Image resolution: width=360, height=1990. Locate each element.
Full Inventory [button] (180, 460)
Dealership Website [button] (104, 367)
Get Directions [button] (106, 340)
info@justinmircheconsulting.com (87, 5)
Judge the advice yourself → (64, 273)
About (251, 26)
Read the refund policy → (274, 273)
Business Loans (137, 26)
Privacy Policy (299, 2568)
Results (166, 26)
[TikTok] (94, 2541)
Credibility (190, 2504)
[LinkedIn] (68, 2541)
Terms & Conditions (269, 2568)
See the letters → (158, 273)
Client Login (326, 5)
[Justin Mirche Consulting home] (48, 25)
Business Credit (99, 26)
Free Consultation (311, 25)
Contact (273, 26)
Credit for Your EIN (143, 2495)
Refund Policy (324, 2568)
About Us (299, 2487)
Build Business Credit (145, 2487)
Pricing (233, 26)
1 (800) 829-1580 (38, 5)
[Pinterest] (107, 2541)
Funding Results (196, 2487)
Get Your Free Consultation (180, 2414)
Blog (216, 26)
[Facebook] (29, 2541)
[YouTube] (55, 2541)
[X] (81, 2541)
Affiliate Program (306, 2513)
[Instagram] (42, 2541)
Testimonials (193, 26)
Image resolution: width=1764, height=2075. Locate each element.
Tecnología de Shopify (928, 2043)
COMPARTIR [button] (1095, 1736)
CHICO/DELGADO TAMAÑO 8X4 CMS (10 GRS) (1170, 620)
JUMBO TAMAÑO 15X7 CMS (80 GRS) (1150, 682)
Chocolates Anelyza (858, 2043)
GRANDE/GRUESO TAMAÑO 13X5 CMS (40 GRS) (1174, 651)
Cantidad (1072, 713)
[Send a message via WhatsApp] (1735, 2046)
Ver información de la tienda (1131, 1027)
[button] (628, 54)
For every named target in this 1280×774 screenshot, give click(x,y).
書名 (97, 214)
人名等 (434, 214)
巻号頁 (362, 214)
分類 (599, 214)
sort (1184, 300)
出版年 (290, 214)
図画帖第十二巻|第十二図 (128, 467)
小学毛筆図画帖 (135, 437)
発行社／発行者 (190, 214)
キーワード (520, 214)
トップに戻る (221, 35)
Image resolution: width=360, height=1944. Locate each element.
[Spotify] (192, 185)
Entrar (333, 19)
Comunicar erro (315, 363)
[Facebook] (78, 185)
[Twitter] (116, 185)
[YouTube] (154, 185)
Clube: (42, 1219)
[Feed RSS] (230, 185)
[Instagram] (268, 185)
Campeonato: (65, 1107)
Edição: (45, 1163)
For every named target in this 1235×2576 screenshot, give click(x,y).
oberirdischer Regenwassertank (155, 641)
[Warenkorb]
----------------------------------------
▶ _ASSIGNMENT_:
Your answer should be the lines above from the one containing "Affiliate Program (306, 2513)" through the one containing "[Send a message via WhatsApp] (1735, 2046)", copied exactly and with both ends kept.

▶ _EXERCISE SOLUTION_:
Affiliate Program (306, 2513)
[Instagram] (42, 2541)
Testimonials (193, 26)
Image resolution: width=1764, height=2075. Locate each element.
Tecnología de Shopify (928, 2043)
COMPARTIR [button] (1095, 1736)
CHICO/DELGADO TAMAÑO 8X4 CMS (10 GRS) (1170, 620)
JUMBO TAMAÑO 15X7 CMS (80 GRS) (1150, 682)
Chocolates Anelyza (858, 2043)
GRANDE/GRUESO TAMAÑO 13X5 CMS (40 GRS) (1174, 651)
Cantidad (1072, 713)
[Send a message via WhatsApp] (1735, 2046)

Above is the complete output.